María Dolores Salinas, MSc
University of Murcia
Murcia, Spain
Rut Valdor, PhD
University of Murcia
Murcia, Spain
Declarations of interest: none.
What?
Pericytes are cells that surround the walls of small blood vessels and maintain the architecture of the endothelia in capillaries, venules and arterioles. Pericytes are a heterogeneous population in terms of origin, morphology and localization, presenting a different behaviour depending on the surrounding microenvironment. This cell type is not only involved in vessel contraction as smooth muscle cells would do in big vessels, but it also contributes in the angiogenesis process of new vessel formation. Importantly, pericytes are multipotent cells that present stem cell like-properties such as self-renewal, secretion of extracellular vesicles (EVs) with regenerative factors, release of cytokines and immunomodulation function.
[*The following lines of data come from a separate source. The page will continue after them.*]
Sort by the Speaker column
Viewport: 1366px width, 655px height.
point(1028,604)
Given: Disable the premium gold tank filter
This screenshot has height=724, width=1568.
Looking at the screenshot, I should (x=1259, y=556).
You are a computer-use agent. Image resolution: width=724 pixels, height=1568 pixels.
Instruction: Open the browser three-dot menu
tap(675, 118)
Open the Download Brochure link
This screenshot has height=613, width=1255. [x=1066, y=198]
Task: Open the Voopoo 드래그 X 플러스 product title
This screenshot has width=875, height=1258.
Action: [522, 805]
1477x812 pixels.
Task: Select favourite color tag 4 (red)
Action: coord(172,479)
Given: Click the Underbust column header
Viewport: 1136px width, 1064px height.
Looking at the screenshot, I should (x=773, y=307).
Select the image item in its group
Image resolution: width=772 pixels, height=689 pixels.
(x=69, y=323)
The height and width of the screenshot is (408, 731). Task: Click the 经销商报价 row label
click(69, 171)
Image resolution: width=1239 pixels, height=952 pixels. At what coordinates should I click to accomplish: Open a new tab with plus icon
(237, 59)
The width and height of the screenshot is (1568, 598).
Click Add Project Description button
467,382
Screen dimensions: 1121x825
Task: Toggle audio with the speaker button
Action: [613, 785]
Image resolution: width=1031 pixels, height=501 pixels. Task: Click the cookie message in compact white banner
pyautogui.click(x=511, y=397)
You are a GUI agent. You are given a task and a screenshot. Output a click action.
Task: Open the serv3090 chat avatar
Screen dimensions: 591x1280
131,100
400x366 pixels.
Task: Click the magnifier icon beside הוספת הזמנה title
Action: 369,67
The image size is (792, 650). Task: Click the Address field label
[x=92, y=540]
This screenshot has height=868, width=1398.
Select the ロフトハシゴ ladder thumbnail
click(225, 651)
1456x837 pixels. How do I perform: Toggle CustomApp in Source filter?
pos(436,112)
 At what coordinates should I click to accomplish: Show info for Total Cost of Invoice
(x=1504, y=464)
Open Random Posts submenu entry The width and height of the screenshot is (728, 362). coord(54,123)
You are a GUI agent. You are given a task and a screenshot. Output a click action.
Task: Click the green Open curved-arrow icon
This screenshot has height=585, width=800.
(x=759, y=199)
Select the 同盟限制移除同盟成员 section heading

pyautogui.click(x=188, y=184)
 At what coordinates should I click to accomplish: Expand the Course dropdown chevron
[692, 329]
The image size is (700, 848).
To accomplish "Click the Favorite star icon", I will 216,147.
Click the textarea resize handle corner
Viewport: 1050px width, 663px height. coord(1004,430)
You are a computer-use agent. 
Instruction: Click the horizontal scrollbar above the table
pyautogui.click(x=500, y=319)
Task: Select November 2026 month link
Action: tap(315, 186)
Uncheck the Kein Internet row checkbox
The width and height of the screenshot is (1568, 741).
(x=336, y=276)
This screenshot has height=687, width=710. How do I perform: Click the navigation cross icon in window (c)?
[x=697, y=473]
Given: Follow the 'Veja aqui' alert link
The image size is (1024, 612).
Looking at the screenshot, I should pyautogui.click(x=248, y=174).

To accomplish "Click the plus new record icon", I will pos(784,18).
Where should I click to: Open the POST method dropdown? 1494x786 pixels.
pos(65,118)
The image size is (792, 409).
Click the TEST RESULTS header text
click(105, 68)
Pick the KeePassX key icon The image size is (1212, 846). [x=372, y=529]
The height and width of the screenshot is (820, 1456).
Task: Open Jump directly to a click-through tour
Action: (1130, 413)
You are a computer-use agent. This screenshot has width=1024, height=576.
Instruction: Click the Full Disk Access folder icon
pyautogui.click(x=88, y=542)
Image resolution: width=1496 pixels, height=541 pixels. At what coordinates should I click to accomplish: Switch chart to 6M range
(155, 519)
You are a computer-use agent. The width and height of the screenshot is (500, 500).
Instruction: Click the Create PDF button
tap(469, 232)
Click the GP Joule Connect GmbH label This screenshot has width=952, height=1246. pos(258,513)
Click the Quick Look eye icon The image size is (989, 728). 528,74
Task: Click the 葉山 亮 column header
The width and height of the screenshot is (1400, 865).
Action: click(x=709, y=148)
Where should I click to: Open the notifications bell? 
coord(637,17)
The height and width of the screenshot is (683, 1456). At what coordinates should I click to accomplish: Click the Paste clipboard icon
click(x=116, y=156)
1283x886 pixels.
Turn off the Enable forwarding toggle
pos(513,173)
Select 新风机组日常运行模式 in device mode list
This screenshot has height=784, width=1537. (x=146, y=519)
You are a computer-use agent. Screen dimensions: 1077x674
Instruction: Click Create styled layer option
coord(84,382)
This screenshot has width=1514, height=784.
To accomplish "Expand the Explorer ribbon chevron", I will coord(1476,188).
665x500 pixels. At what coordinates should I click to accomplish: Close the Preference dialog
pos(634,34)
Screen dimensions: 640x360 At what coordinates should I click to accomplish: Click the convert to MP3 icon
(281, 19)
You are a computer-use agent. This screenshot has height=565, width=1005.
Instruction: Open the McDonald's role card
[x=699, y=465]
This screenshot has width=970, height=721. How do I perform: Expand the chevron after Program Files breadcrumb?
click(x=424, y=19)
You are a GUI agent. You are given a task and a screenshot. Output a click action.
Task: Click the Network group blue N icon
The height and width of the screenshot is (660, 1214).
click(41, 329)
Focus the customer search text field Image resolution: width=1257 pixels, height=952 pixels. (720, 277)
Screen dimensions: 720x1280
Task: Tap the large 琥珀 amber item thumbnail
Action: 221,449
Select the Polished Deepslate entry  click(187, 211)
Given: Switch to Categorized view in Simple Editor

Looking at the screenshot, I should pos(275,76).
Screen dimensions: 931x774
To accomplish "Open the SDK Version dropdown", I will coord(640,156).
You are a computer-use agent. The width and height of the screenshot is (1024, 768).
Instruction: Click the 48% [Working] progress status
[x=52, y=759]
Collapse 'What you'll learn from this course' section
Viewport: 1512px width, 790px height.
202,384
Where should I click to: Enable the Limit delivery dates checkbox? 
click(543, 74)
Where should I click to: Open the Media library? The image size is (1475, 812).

Pericytes act as defense cells with immune properties, phagocytic ability and, specifically in the central nervous system, pericytes are key components forming the neurovascular unit (NVU) to maintain and establish brain homeostasis through the integrity protection of the blood-brain barrier (BBB) (1–3).
Why?
Pericytes have the ability to filter substances, including drugs, thereby regulating what can pass through them to the tissue parenchyma. Moreover, due to their mesenchymal stromal cell (MSC) properties, pericytes have the capability to influence and modify the behaviour of the neighbouring cells in their immediate surroundings through their regenerative secretome with anti-inflammatory properties (1,4,5).
Who?
Carl Joseph Eberth and Charles Rouget are often credited as the first authors to describe pericytes in the 19th century. However the interest in this cell type has risen only in the last decade, due to their role in neurovascular coupling and cerebral blood flow deficits following cerebral ischemia and Alzheimer’s disease. In an in vivo glioblastoma (a very aggressive type of brain tumour) mouse model, pericytes deficient in a specific autophagy form, chaperone-mediated autophagy (CMA), presented the capacity and were sufficient to promote the elimination of glioblastoma cancer cells, by developing a pro-inflammatory phenotype that destabilizes the physical tumour cell interactions, increase the secretion of anti-tumour immune proteins and their ability to phagocytose tumour cell debris and present specific antigen to promote anti-tumour T cell responses (6,7).
When?
Pericytes are CD146+CD34- population isolated together with MSC from the vascular fraction of adipose tissue or other tissues (8). The manipulation of their CMA activity could be useful in the development of anti-tumour cell-based therapies for Glioblastoma treatment, provided that this type of cells is able to cross the BBB and reach tumour areas upon intravenous injection (7).